Mult Scler. 2016. pii: 1352458516643392. [Epub ahead of print]
METHODS:Analysis of prospectively collected data was conducted in 19,504 patients with relapse-onset multiple sclerosis and minimum 1-year prospective follow-up from the MSBase cohort study. Multivariable linear regression models assessed associations between relapse incidence, phenotype and changes in disability (quantified with Expanded Disability Status Scale and its Functional System scores). Sensitivity analyses were conducted.
RESULTS: In 34,858 relapses recorded during 136,462 patient-years (median follow-up 5.9 years), higher relapse incidence was associated with greater disability accumulation (β = 0.16, p < 0.001). Relapses of all phenotypes promoted disability accumulation, with the most pronounced increase associated with pyramidal (β = 0.27 (0.25-0.29)), cerebellar (β = 0.35 (0.30-0.39)) and bowel/bladder (β = 0.42 (0.35-0.49)) phenotypes (mean (95% confidence interval)). Higher incidence of each relapse phenotype was associated with an increase in disability in the corresponding neurological domain, as well as anatomically related domains.
CONCLUSION: Relapses are associated with accumulation of neurological disability. Relapses in pyramidal, cerebellar and bowel/bladder systems have the greatest association with disability change. Therefore, prevention of these relapses is an important objective of disease-modifying therapy. The differential impact of relapse phenotypes on disability outcomes could influence management of treatment failure in multiple sclerosis.
I say tell this to the person who has had a devastating attack and has been left with permanent disability.
This study sows that relapses matter and you don't want them.
Yes I know there is data implying that relapses don't matter they do, because they cause damage.

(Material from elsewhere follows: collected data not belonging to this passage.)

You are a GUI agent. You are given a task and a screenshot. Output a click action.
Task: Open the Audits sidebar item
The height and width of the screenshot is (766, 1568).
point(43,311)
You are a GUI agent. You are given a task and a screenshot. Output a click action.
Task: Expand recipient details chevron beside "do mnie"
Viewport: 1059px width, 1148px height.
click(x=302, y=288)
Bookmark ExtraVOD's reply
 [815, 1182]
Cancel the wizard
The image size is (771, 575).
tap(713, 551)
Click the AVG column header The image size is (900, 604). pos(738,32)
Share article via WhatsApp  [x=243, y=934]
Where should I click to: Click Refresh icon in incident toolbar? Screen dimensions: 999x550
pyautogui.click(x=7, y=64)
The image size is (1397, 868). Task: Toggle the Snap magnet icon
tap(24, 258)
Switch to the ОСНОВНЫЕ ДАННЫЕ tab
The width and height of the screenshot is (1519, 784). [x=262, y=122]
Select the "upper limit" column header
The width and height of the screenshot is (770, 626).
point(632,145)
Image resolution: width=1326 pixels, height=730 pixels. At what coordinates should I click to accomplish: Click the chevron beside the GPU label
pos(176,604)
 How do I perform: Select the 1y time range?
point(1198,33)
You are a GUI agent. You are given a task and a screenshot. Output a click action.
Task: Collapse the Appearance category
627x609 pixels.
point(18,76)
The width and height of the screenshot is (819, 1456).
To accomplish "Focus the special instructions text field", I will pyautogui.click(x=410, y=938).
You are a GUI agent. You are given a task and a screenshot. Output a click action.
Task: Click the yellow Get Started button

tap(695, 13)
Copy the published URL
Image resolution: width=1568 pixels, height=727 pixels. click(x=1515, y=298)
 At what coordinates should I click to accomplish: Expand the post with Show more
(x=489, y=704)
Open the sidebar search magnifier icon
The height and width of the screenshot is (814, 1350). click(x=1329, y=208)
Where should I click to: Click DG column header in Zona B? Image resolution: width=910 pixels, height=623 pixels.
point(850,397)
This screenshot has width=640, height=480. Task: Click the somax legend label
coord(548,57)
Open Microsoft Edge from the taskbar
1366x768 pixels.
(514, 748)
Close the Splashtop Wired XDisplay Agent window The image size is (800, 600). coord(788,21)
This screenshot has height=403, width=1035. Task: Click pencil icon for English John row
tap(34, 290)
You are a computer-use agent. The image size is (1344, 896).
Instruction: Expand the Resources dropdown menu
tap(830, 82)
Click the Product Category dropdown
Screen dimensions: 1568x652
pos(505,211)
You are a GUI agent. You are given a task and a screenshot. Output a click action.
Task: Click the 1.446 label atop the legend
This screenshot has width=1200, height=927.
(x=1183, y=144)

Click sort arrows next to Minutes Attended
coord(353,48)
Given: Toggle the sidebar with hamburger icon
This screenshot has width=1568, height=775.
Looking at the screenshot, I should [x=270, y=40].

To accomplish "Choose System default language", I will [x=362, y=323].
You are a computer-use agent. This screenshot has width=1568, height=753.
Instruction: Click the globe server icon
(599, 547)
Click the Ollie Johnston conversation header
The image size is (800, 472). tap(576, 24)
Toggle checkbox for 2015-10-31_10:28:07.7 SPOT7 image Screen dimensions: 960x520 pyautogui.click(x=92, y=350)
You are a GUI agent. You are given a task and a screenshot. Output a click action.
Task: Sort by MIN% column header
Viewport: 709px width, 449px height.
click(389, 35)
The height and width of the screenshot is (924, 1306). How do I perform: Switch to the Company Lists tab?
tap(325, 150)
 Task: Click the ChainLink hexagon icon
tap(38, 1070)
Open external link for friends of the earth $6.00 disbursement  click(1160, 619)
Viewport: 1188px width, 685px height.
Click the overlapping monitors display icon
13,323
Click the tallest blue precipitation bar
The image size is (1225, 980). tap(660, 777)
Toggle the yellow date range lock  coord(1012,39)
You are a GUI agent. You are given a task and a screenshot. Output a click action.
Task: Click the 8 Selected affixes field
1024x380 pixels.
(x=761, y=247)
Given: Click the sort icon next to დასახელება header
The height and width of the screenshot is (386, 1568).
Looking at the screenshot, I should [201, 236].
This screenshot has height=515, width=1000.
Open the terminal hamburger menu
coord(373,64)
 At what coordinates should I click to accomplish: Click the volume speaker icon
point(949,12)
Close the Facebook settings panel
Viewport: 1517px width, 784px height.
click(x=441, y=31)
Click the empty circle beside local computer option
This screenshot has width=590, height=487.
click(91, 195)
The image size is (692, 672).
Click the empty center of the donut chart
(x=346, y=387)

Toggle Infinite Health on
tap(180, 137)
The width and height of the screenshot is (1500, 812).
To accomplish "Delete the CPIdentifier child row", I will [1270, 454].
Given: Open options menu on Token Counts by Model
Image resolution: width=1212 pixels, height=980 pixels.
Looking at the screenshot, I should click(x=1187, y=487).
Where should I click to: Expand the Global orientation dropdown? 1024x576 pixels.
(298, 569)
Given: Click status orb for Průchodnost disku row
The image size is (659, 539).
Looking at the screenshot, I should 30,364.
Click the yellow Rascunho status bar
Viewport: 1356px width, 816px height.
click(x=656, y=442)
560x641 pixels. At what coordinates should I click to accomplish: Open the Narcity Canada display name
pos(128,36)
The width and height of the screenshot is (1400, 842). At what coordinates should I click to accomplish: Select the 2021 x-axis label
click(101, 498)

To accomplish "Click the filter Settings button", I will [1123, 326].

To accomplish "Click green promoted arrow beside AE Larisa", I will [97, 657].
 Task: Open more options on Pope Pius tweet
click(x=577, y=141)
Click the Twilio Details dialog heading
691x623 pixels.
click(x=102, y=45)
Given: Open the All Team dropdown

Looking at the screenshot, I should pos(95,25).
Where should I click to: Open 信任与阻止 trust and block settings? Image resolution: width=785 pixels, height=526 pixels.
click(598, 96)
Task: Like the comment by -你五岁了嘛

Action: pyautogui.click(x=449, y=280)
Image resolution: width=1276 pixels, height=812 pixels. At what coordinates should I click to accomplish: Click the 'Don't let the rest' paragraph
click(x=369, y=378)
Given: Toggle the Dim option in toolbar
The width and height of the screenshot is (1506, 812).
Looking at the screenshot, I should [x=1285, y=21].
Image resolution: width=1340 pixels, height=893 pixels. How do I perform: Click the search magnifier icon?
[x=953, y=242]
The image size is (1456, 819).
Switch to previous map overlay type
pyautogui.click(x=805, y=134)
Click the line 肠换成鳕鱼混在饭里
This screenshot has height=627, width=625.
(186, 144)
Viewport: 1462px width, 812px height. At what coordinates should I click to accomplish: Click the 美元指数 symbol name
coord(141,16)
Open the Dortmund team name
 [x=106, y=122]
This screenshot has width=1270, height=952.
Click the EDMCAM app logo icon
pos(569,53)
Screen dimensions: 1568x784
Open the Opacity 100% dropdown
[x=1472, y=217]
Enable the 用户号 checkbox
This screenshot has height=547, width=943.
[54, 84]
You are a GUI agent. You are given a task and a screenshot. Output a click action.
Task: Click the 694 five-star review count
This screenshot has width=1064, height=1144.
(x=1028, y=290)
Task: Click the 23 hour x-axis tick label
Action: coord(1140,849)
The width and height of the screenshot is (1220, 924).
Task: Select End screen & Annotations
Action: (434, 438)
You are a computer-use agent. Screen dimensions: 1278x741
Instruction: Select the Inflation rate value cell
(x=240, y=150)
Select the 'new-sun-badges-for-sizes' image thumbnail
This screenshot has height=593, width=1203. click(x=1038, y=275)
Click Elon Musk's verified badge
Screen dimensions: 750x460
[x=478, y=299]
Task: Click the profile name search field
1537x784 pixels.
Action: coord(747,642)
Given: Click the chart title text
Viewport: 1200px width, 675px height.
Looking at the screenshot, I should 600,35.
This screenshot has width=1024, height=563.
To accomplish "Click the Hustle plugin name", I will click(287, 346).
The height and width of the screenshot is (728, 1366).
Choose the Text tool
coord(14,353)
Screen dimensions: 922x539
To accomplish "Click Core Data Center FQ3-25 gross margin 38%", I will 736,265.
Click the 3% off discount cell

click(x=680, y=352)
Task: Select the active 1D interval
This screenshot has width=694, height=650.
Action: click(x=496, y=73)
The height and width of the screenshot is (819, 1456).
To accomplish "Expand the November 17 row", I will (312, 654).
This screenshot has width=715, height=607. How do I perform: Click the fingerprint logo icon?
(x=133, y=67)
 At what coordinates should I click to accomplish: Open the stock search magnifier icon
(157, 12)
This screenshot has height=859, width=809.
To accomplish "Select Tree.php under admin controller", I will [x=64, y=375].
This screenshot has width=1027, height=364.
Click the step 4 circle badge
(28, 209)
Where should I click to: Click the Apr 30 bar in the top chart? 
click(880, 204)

In the beasties the first attack cause 10-15% of the nerves to be destroyed. This is compensated forso we struggle to see the effect. The next attack gets another 5% or nerves, the next another 5% and the next another 5% by which time secondary progression has set in and each nerve lost is critical. This is why you and your neuros should not accept the occurance of relapses. Time is Brain!.